A partir des années 90, Pierre agit sur le plan international à la demande des Nation Unies, comme expert pour la sécurité alimentaire et la lutte contre la désertification.

Pierre Rabhi refuse le reproche que l’agro-écologie soit une culture pour les riches au vu des quantités récoltées inférieures à celles de l’agriculture intensive. Il répond que l’agro-écologie est source d’emplois car elle s’adresse d’abord aux petits paysans. Il souligne que les dangers de famine, d’exode, sont dûs avant tout aux conséquences de l’agriculture et de l’élevage intensifs et extensifs, qui vont de pair avec l’érosion des sols, l’utilisation inconsidérée de l’eau, la sélection des espèces, la stérilité des terres, le déboisement, l’ensemencement par semences stériles gérées par des semenciers sans éthique rendant impossible pour les paysans de réensemencer en utilisant les semences issues de la récolte précédente. Le paysan est pied et poings liés face aux semenciers, dont les trois plus importants s’arrogent le droit de propriétaires sur ¾ des semences existantes dans le monde entier (Monsanto-Bayer, Corteva, Syngenta devenu ChemChina. Les trois autres sont KWS, BASF et Vilmorin-Limagrain). Ceci aide à comprendre les tergiversations des gouvernements face à la demande d’interdiction de certains pesticides, insecticides hautement délétères pour le monde des vivants et leur milieu respectif, air, eau, sol.

Aux antipodes du greenwashing et de la récupération de l’écologie par les politiques, Pierre courbe son dos au dessus de la terre, y plonge ses mains et nous dit :

« Seulement après que le dernier arbre aura été coupé, que la dernière rivière aura été empoisonnée, que le dernier poisson aura été capturé, alors seulement vous découvrirez que l’argent ne se mange pas. »

Vers les années 2000, il crée l’association « Terre et Humanisme », dont la base logistique et pédagogique est située en Ardèche et qui agit pour la transmission de l’éthique et de la pratique agro-écologique.

En 1995 le concept « Oasis en tous lieux » voit le jour, suivi de la parution de son manifeste dans un ouvrage collectif.

En 2008, avec Cédric Dion, il crée l’association Colibris, qui encourage l’émergence de nouveaux modes de société, écologiques et humains, en France et dans 7 pays du pourtour méditerranéen et d’Afrique de l’Ouest avec création d’éco-habitats participatifs, éco-hameaux, tiers-lieux écologiques et participatifs encadrés par les « compagnons oasis », formations, centres de ressources et une coopérative citoyenne de financement. Plus de 750 lieux ont déjà rejoint le Réseau Oasis.

== EXERCICES À RÉALISER ==
a. Relevez tous les semenciers nommés dans l'extrait fourni.
b. D'après l'extrait fourni, quelle association Pierre Rabhi a-t-il créée en 2008 avec Cédric Dion ?
c. Reproduisez fidèlement le passage de l'extrait fourni qui commence par « Vers les années » et se poursuit jusqu'à « un ouvrage collectif. ».

== DONNÉES FOURNIES ==
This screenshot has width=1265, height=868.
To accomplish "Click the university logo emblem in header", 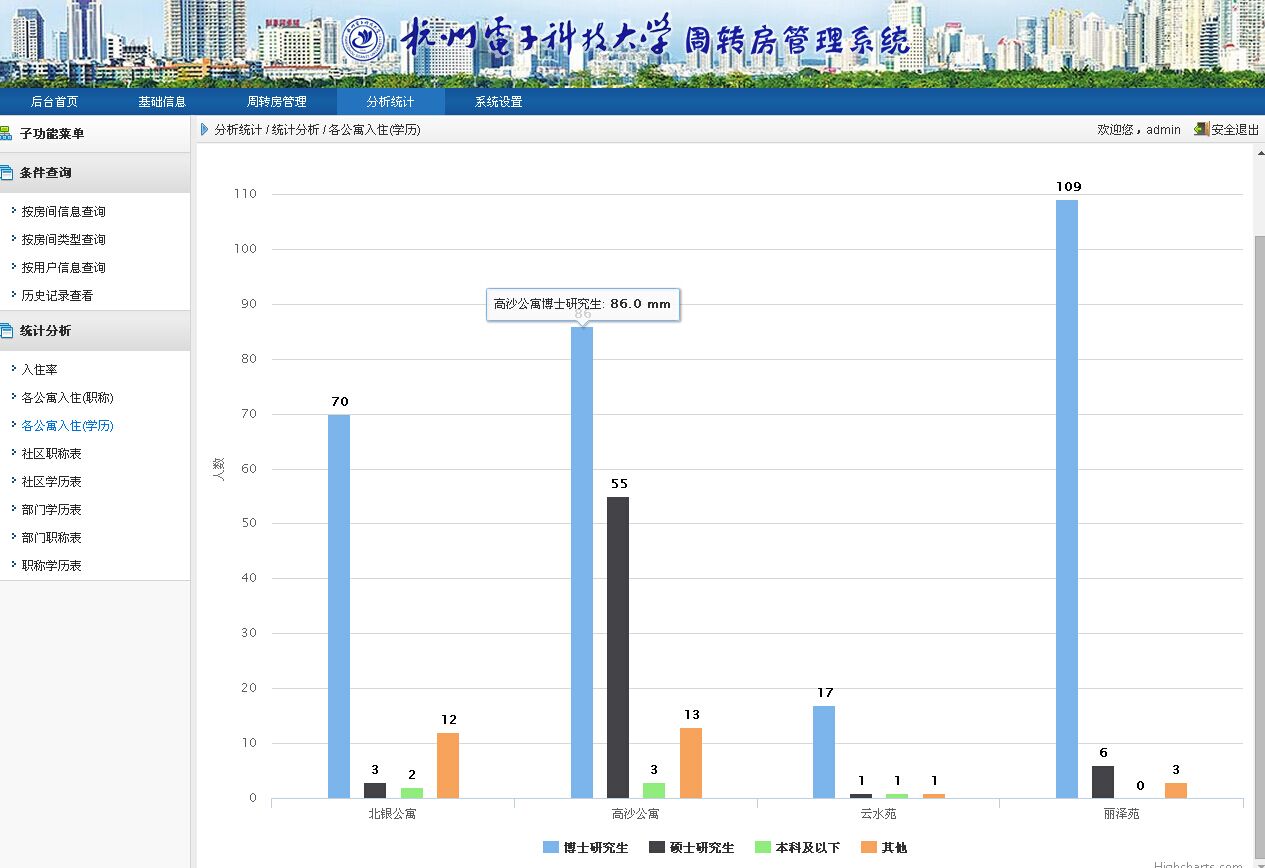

== RÉPONSES PAR EXERCICE ==
a.
- Monsanto-Bayer
- Corteva
- Syngenta devenu ChemChina
- KWS
- BASF
- Vilmorin-Limagrain

b. L'association Colibris.

c.
Vers les années 2000, il crée l’association « Terre et Humanisme », dont la base logistique et pédagogique est située en Ardèche et qui agit pour la transmission de l’éthique et de la pratique agro-écologique.

En 1995 le concept « Oasis en tous lieux » voit le jour, suivi de la parution de son manifeste dans un ouvrage collectif.